During the latter half of the 19th century, the Puget Sound region received an influx of settlers from around the world.  Among them were immigrants from southeast China.  Many came to earn money to send to their struggling families, while others arrived planning to stay and make a new start.  These men and women provided a much needed labor force in constructing new towns in the region, including Olympia.

Long before the railroads, Chinese arrived to live and work in Olympia.  In September 1852, the first edition of the Columbian (the first newspaper published on Puget Sound) carried an advertisement for Olympia founder Edmund Sylvester’s Olympia House Hotel, which highlighted its “…accomplished Chinese cook.”  By the early 1860s, the annual celebration of Lunar New Year by the Chinese in Olympia received  regular mention  in the local press:

Chinese New Year.-  The Chinese Residents of our town kept up the a continual popping of firecrackers on Tuesday last, in honor of the commencement of new year.  John is about ten months ahead of us in this anniversary and celebrates in a much more becoming way.  His firecrackers and strong tea take the place of firearms and strong whiskey sometimes used by his more civilized brethren; and their hospitality on such occasions is immense.  They kept a supply of ‘hardware’ for the ‘mellicans’ but confined themselves mostly, we believe, to their tea.
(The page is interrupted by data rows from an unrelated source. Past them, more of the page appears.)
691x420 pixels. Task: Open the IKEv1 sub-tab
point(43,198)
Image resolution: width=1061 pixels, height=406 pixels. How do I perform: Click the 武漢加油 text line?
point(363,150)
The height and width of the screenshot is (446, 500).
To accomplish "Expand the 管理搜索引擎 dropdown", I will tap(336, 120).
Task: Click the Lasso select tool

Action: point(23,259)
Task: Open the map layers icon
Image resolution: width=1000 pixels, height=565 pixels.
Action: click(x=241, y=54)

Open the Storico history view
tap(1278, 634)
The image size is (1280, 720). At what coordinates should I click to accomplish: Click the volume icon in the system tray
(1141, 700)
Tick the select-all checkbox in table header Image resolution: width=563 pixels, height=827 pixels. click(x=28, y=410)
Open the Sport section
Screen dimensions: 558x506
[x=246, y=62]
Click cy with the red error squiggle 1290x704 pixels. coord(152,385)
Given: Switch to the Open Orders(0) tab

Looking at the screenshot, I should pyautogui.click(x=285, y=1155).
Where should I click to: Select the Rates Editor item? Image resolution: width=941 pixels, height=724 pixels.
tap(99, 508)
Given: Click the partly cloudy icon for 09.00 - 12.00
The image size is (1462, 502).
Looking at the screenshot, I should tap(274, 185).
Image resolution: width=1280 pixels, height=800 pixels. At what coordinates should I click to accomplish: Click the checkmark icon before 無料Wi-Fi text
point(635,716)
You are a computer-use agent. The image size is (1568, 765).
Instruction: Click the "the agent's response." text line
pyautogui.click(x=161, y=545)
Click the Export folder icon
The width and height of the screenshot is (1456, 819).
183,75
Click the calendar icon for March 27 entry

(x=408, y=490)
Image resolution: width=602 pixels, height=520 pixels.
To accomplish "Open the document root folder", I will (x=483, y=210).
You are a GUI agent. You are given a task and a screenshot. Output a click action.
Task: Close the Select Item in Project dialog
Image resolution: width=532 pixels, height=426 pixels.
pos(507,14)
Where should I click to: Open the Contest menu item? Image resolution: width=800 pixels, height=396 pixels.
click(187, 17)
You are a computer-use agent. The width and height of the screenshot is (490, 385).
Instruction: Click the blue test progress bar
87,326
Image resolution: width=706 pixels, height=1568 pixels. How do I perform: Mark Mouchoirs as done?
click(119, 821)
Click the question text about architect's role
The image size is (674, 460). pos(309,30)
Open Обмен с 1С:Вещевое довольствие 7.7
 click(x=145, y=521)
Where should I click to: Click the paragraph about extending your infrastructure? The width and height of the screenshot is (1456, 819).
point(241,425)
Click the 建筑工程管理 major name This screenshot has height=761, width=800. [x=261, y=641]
Olympia: Washington Standard, 21 February 1863

Prior to the arrival of the Chinese, most of Olympia’s streets existed only on paper.  Hired by the town as contract laborers, these men built bridges, pulled stumps, and graded streets in and around what is now downtown.  Chinese also worked at many local manufacturing concerns, at lumber camps, and were employed extensively in the local oystering industry.  Some also served as crew on the early steamships that were the main form of transportation on Puget Sound.


Sun Wo, 1890s.

WSHS/Capitol Museum Photo

 

Chinese also found other opportunities.  Many became cooks or house servants for affluent families.  Chinese men operated commercial hand laundries, working long hours and living in their places of business to save money.  Others cultivated vegetables in gardens near town and delivered them door to door, the first locally grown commercial produce.

Community Life

Chinese immigrants with the same surname tended to congregate in the same towns.  Early on, Olympia emerged as a “Locke town.”  Family Associations, based on surname, language and village ties, were the foundation of early Chinese American communities.  Generally, those sharing the same surname were from the same vicinity in  China.   In the case of the Locke clan, this was the Toisan region of Guangdong Province, southeast China.

Most early Chinese immigrants were male.  In the absence of traditional family structure in America they relied on the services provided by the Family Associations to secure a place to live, employment, and legal representation.  In turn, they paid dues to the Association to support the various services it provided.